«Melania ha un patto con Zampolli perché teme che lui parli»: le rivelazioni di Amanda Ungaro a Report sull’ombra di Epstein. Ma lui smentisce

Melania Trump sarebbe legata a Paolo Zampolli da un accordo di protezione per evitare che emergano verità scomode sul suo passato a New York. È questa la tesi di Amanda Ungaro, ex modella brasiliana e per due decenni compagna dell’imprenditore italiano, intervistata da Sacha Biazzo per la puntata di Report in onda domenica 19 su Rai 3. Secondo Ungaro, il ruolo di Zampolli nella vita dei Trump sarebbe molto diverso da quello ufficiale. «Lui non è vicino a Trump, è vicino a Melania. Chiaro? Il suo rapporto con Trump passa attraverso Melania», spiega l’ex modella, sposata e divorziata con Paolo Zampolli e poi deportata dall’Ice fuori dagli Stati Uniti. L’imprenditore tuttavia smentisce tutto e anzi sostiene che si tratterebbe di un tentativo di vendetta personale della ex.
Il primo incontro tra Donald e Melania Trump
Il cuore della vicenda riguarda il primo incontro tra Donald e l’attuale moglie: per anni Zampolli si è accreditato come il “cupido” della coppia, ma le carte giudiziarie dicono altro. «Paolo dice sempre: “Sono stato io a presentare Melania a Trump”. Ora però nei documenti pubblicati dal Dipartimento di Giustizia si legge che fu Epstein a farlo», accusa Ungaro. Secondo questa ricostruzione, Melania avrebbe necessità di mantenere l’imprenditore italiano nella sua cerchia stretta per garantirsi il suo silenzio: «Tra Paolo e Melania c’è un patto, un accordo. Ne sono sicura al cento per cento. Melania ha un interesse a tenere stretto Paolo perché ha paura che lui possa dire o rivelare circostanze compromettenti». Forse dunque è anche per questo che Melania ha registrato quel video in cui si è discolpata preventivamente nel caso Epstein e in cui ha negato che fosse stato lui a presentarla a Donald Trump.

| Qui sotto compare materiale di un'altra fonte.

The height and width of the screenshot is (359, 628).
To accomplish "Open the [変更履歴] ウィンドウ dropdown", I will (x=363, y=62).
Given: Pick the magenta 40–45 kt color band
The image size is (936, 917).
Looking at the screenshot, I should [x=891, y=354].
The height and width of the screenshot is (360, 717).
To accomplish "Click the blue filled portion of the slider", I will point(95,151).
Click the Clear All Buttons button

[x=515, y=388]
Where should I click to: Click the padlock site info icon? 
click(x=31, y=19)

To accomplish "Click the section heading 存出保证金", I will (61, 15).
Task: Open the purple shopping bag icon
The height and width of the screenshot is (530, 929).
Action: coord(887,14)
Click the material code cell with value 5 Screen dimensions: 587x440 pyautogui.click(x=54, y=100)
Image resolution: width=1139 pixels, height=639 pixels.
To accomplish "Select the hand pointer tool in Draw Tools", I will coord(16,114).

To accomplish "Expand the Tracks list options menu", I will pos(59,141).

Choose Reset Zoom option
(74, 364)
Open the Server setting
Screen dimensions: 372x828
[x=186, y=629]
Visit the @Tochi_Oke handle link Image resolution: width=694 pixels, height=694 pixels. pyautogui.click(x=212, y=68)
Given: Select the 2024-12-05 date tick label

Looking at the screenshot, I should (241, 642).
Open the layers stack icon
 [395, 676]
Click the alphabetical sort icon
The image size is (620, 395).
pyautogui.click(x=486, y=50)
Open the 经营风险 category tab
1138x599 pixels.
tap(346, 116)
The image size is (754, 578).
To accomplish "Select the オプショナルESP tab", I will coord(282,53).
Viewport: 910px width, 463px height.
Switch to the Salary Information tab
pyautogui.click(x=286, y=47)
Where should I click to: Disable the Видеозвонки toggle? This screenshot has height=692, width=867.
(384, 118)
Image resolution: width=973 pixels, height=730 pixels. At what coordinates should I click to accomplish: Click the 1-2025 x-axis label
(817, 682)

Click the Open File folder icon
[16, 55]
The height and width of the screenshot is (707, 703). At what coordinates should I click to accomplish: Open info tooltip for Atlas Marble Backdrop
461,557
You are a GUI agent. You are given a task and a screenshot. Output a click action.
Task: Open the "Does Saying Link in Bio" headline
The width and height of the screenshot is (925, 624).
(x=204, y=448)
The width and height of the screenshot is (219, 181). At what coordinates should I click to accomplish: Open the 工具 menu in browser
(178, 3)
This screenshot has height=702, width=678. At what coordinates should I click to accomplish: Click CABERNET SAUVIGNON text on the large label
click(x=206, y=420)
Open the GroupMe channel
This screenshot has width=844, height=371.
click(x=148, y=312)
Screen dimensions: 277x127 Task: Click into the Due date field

La replica di Zampolli: «È un’estorsione»
Paolo Zampolli, raggiunto dai microfoni di Rai 3, respinge ogni accusa, liquidando le parole della ex compagna come un tentativo di vendetta personale: «Se Amanda avesse avuto dei segreti li avrebbe già detti… è tutta un’estorsione». L’imprenditore ribadisce la sua versione sull’incontro tra il tycoon e la modella slovena: «Tutto il mondo sa che l’ho presentata io, lo sa il presidente, lo sa lei, lo so io». Messo davanti ai documenti che citano Epstein, Zampolli si mostra sprezzante: «Se vogliamo dire che è stato Epstein ti do ragione così andiamo avanti». Ammette di aver avuto contatti con il finanziere condannato per abusi sessuali («Epstein è venuto da me… abbiamo parlato. Poi la cosa è svanita»), ma nega di aver fatto parte del suo sistema: «Sapevo che aveva le ragazze, ma non erano le mie… non erano neanche modelle, erano ragazzine».